センサーノードのピーク消費電力を数μWに抑えつつ、無線LANやBluetoothなどに対応したホスト機器にデータを無線送信できる。環境発電で生成した電力だけでセンサーノードを稼働させられる上、ホスト機器にハードを追加する必要がない。
数m程度の近距離を無線でデータを飛ばす近距離無線通信の応用が広がっている。スマートフォンやタブレット端末、ノートPCといった携帯型機器には無線LANやBluetoothといった近距離無線通信インタフェースが標準的に搭載されており、自宅や外出先で高速データ通信を利用するスタイルが一般的な消費者にも浸透しつつある。
さらに近距離無線通信は、超小型センサー端末(センサーノード)と結び付くことで新たなアプリケーションを生む。人や物に取り付けたセンサーノードで、各種の生体情報や、温度、湿度、圧力といった環境情報を収集し、近距離無線通信でホストシステムに送ってさまざまなサービスに活用する。例えば、人の健康状態をモニターして異常を知らせる医療/ヘルスケア分野のアプリケーションや、街中に掲示したポスターのそばにいる人に地域限定の広告情報をリアルタイムに配信するデジタルサイネージなどを実現できるようになるだろう。

▶ _課題の目的_
センサーノードに関する文章の「さらに近距離無線通信は、超小」から「実現できるようになるだろう。」まで（両端を含む）を、「ポスター」を「看板」に差し替えて書き出すこと。 ここからの資料は、上の文章とは関係のない別の資料である。

(保存済みの記録)
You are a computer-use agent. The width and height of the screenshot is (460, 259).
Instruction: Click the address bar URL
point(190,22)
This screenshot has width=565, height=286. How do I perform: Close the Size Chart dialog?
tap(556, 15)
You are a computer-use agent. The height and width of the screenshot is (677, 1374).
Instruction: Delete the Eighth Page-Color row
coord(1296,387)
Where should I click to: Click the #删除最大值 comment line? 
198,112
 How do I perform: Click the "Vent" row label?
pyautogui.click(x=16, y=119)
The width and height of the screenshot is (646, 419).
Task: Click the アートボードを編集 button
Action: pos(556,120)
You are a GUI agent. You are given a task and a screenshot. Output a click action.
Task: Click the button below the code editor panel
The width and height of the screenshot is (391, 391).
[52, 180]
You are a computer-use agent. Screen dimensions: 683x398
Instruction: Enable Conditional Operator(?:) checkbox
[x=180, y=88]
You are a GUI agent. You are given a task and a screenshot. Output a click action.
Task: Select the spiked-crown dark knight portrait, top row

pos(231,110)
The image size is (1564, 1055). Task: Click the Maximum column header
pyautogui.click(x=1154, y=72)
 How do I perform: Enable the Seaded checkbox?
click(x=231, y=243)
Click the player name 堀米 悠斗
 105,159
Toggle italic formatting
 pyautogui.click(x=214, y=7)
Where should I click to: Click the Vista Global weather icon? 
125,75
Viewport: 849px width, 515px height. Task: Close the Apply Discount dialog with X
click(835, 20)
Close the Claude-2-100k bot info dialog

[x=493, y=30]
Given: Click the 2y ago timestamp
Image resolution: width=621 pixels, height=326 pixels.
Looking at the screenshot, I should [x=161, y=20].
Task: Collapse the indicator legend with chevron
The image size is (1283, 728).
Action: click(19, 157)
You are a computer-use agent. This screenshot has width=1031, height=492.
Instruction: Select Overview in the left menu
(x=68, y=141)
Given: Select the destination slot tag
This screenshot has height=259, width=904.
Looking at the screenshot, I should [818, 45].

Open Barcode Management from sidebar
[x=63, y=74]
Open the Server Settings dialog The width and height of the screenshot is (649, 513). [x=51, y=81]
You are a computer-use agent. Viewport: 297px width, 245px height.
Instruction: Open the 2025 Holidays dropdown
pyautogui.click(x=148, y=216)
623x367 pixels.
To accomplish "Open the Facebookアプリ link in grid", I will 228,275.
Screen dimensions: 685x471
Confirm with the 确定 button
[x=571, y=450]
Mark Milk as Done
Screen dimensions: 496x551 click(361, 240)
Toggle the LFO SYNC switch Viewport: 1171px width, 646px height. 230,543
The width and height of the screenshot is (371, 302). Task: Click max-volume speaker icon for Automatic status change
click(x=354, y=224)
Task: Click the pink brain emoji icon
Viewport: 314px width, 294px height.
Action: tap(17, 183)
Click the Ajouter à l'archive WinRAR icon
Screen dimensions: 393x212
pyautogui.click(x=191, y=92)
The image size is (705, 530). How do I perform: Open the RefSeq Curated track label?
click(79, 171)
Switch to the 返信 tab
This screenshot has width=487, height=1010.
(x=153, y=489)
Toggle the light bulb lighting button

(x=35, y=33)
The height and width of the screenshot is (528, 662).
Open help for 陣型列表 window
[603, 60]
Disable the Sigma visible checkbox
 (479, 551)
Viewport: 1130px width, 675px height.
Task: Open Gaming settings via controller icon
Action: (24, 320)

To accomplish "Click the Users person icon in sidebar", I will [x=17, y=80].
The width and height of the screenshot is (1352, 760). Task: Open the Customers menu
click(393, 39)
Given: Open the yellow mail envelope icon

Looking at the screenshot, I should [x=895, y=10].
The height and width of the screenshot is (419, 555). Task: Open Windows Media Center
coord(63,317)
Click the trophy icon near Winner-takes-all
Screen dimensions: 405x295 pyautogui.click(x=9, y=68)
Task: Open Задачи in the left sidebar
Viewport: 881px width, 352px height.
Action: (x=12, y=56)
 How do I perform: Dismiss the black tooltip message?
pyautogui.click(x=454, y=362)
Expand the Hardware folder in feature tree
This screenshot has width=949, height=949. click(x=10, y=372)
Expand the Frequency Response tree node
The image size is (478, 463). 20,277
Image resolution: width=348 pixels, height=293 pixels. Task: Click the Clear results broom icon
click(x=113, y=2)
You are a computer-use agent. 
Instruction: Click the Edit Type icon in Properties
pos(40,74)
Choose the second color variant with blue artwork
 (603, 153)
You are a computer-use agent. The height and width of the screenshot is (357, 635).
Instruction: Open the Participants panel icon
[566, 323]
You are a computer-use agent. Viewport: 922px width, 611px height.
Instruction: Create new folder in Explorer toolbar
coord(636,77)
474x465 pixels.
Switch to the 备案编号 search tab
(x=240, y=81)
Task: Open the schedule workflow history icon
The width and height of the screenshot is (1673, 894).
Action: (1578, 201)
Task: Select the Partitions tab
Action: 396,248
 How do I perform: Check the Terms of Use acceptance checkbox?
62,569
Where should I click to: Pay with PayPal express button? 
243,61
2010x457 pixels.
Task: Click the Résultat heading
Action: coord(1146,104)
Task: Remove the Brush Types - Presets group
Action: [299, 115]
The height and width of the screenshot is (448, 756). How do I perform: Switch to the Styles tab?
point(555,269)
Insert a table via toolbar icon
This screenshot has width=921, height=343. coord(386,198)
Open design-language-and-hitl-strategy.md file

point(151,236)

▶ _解答_
さらに近距離無線通信は、超小型センサー端末(センサーノード)と結び付くことで新たなアプリケーションを生む。人や物に取り付けたセンサーノードで、各種の生体情報や、温度、湿度、圧力といった環境情報を収集し、近距離無線通信でホストシステムに送ってさまざまなサービスに活用する。例えば、人の健康状態をモニターして異常を知らせる医療/ヘルスケア分野のアプリケーションや、街中に掲示した看板のそばにいる人に地域限定の広告情報をリアルタイムに配信するデジタルサイネージなどを実現できるようになるだろう。